Many growth tech stocks have suffered from inflation. Rising interest rates have a negative impact on growth stocks as they reduce capital availability and make fixed income investments more attractive.
Some tech stocks have business models that generate higher revenue in inflationary environments, however. These are the names to look for in tech stocks: Amazon ( AMZN -2.15% ), Digital Realty Trust ( DLR -1.51% ), PayPal Holdings ( PYPL -1.56% ).
1. Amazon
After years of above-average growth, Amazon stock has seen a decline in the last year. This is because consumers have embraced offline shopping again after being locked out for many years.
Amazon can be refocused despite rising inflation for two reasons. One, Amazon’s e-commerce division thrives due to its lower costs. This could appeal to those who are looking to save money wherever they can.
Another money-saving trend is the adoption Amazon Web Services (AWS). To reduce costs, IT departments have always turned to the cloud. This technology is even more attractive due to rising costs.

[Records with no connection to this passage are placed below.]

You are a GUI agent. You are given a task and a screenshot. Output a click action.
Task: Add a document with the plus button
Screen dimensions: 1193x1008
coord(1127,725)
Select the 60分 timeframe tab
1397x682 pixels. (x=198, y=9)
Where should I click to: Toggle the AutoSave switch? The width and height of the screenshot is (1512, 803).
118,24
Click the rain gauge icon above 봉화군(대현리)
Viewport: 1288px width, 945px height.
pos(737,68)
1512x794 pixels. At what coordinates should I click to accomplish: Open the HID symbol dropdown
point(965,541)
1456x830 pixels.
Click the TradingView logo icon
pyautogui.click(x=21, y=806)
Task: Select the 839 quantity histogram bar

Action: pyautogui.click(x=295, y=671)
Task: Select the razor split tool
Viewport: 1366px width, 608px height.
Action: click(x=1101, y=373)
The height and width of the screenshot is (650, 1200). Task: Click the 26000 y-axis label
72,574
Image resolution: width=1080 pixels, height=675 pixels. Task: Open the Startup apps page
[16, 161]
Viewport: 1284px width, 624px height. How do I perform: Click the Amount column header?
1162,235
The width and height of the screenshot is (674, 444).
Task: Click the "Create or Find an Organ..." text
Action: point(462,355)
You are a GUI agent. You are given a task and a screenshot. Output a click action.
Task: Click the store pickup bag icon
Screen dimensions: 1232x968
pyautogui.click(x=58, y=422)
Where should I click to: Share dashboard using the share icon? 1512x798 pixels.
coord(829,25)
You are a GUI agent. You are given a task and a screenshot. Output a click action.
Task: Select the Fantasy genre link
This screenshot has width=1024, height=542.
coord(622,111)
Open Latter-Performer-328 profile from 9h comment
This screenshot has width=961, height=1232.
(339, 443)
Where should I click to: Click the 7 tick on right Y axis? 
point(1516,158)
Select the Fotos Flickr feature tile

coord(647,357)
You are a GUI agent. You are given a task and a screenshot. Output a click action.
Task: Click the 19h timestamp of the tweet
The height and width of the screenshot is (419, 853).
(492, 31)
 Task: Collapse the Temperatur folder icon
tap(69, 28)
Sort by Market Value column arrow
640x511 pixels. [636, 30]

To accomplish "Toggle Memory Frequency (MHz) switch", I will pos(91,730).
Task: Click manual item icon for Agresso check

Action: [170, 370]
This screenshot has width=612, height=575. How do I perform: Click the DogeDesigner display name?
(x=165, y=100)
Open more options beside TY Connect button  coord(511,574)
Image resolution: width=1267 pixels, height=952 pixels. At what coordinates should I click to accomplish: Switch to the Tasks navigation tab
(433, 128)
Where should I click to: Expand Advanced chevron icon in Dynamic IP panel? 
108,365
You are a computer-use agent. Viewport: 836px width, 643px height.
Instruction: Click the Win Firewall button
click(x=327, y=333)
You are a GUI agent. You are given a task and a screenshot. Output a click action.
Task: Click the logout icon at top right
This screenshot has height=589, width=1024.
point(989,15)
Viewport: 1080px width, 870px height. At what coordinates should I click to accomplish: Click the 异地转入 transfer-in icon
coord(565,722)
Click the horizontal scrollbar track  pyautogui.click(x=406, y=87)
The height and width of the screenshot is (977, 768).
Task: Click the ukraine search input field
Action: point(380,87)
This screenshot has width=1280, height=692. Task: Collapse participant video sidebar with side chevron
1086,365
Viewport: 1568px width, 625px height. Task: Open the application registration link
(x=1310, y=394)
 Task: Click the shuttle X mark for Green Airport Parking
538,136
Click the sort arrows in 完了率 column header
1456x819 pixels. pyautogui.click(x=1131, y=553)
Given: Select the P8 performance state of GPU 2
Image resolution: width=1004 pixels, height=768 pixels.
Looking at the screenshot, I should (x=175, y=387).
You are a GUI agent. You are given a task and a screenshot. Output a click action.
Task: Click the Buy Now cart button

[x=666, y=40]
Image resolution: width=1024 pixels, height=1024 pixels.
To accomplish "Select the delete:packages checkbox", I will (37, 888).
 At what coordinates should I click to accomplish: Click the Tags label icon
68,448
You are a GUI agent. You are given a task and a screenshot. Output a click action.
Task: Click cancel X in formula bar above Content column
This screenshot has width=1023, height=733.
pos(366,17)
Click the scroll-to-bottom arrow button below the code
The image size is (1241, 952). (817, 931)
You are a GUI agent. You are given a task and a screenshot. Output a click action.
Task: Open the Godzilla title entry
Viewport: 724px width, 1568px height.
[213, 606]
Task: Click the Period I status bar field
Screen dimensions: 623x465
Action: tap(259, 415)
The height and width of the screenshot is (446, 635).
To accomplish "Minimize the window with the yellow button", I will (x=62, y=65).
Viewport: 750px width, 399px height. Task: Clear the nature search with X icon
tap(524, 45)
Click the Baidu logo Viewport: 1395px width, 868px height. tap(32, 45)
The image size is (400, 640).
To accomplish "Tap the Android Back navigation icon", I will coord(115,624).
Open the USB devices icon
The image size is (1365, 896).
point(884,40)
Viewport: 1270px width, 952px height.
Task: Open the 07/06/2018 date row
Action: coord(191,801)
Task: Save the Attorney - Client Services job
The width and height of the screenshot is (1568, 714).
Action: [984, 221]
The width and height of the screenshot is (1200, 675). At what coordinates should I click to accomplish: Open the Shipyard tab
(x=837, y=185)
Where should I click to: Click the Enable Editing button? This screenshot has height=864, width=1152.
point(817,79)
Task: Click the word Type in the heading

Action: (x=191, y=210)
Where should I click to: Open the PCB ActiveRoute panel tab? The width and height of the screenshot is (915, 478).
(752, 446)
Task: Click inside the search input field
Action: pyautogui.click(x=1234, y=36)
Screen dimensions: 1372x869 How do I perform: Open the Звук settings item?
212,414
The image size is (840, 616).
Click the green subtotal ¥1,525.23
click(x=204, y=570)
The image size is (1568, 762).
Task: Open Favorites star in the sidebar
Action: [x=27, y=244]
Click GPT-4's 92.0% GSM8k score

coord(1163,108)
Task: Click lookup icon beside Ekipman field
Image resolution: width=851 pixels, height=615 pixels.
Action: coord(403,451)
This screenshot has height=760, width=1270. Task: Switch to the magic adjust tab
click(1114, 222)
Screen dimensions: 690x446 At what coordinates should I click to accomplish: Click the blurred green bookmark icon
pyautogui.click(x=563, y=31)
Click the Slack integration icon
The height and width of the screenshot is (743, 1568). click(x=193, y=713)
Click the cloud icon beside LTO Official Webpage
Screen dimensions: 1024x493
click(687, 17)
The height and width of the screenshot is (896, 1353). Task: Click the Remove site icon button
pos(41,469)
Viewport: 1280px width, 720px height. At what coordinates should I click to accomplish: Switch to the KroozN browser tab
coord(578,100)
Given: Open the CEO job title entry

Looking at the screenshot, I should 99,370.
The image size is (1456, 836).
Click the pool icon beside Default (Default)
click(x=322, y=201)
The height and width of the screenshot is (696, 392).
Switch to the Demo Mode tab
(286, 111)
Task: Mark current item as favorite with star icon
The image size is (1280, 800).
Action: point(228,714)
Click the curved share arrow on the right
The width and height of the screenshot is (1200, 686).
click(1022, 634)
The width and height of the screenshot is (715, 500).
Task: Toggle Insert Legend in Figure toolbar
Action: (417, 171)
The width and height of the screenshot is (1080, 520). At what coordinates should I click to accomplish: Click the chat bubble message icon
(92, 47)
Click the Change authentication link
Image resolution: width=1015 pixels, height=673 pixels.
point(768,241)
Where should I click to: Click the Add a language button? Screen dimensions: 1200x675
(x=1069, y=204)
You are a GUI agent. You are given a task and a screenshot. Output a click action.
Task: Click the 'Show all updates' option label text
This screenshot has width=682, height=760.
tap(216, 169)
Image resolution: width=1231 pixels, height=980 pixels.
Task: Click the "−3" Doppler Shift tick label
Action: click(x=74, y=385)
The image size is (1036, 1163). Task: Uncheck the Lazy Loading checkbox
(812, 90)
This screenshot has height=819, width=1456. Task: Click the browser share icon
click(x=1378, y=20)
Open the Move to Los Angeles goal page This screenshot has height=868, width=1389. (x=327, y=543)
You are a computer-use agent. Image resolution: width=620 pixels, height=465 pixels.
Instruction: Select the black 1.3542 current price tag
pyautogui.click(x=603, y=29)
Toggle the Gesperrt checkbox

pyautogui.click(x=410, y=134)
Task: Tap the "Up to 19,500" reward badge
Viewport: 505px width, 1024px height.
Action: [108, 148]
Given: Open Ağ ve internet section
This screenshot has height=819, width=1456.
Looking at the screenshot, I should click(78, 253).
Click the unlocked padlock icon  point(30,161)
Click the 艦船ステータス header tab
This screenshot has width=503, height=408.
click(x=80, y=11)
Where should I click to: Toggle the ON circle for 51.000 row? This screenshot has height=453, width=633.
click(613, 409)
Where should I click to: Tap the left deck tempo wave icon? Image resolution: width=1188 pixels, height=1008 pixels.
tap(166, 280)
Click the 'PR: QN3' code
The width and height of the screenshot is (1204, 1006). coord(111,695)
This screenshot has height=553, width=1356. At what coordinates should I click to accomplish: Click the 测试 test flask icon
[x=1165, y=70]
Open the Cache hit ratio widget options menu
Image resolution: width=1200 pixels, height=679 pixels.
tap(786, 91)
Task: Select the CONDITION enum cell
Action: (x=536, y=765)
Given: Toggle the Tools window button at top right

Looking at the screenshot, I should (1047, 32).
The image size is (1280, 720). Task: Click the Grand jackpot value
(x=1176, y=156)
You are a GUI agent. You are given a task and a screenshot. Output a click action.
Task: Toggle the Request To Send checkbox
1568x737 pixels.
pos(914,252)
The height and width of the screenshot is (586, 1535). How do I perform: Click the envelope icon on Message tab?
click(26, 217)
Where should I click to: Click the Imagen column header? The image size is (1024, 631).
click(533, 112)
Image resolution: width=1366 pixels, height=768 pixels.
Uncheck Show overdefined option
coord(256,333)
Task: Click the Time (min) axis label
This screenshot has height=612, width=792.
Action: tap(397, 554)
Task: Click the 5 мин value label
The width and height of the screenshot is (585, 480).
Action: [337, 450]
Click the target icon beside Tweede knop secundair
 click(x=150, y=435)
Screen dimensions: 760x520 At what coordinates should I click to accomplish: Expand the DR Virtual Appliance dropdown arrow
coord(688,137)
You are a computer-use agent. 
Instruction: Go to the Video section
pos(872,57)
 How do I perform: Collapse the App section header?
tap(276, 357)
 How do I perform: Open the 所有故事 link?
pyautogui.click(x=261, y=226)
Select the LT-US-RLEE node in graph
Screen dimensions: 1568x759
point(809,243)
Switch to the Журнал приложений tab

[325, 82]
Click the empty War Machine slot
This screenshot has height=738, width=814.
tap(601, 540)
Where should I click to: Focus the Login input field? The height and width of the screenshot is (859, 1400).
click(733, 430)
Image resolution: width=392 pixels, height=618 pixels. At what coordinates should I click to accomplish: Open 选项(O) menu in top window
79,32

A temporary slowdown in sales growth could also be a buying opportunity. Net sales rose 22% to $470 Billion in 2021. Income increased 57% to $3.3 billion. The company still expects a dramatic drop in sales, somewhere between 3% to 8%, in the first quarter. Amazon stock has suffered a 8% decline over the past year due to this slowdown.
However, its 48-year-old price-to earnings (P/E ratio) puts its valuation at a multiyear low. This should add to the stock’s appeal, as the growth of the stock protects stockholders from the ongoing inflation storm.
2. Digital Realty Trust
Digital Realty is gaining additional momentum due to inflation. Digital Realty owns properties that are designed to house data centers. These properties offer power availability, climate control, physical security, and power availability.
It has long been a beneficiary of the increasing demand for data center services as IT becomes more cloud-focused. Data center REITs are able to serve as inflation hedges just like other realty-related investments. Real estate generates more revenue as a result of rising rents and higher values due to a relative lack of supply growth, even though the dollar is losing value.
This trend helped to increase revenue by 13% to $4.4 billion in 2021. AFFO income, which is a measure of REIT cash flow, was $6.25 per share. This is an increase of 33% year over year.
The current dividend rate of $4.88 per shares, or a cash return approximately 3.4% at current prices, can easily be covered by AFFO income. Since its inception in 2013, the payout has increased each year. This dividend and the stock price are likely to continue rising as data centers become more important for both the tech and realty industries.
3. PayPal
It seems that inflation could hurt PayPal because consumers want to spend less. It is a business that takes a percentage of transactions. As nominal spending increases, revenue should also rise.
PayPal offers additional features that could be beneficial to consumers in such an environment. Its couponing app Honey allows users to get discounts from more than 30,000 different vendors. The company’s burgeoning buy soon, pay later (BNPL), business is a financing alternative that is not tied directly to interest rate. This means that borrowers could use this option to finance some purchases instead of using credit cards.
The company continues to ride on the fintech wave. Revenue rose 17% year-over-year to more than $25 billion in 2021. This period saw net income drop by 2% to just under $4.2B, but this was due to a dramatic drop in income from strategic investments.
Stock prices have also fallen significantly. The separation from the former parent has been completed eBay Some investors have lost faith in the company due to a greater focus on existing customers than on adding new users. PayPal stock has declined by almost 60% over the past year and has lost all its pandemic-era profits.
Despite the new focus, the company expects to add between 15-20 million and 20,000,000 new users. Its 32-point P/E ratio, which is near record lows indicates a greater likelihood of PayPal making a comeback as it grows.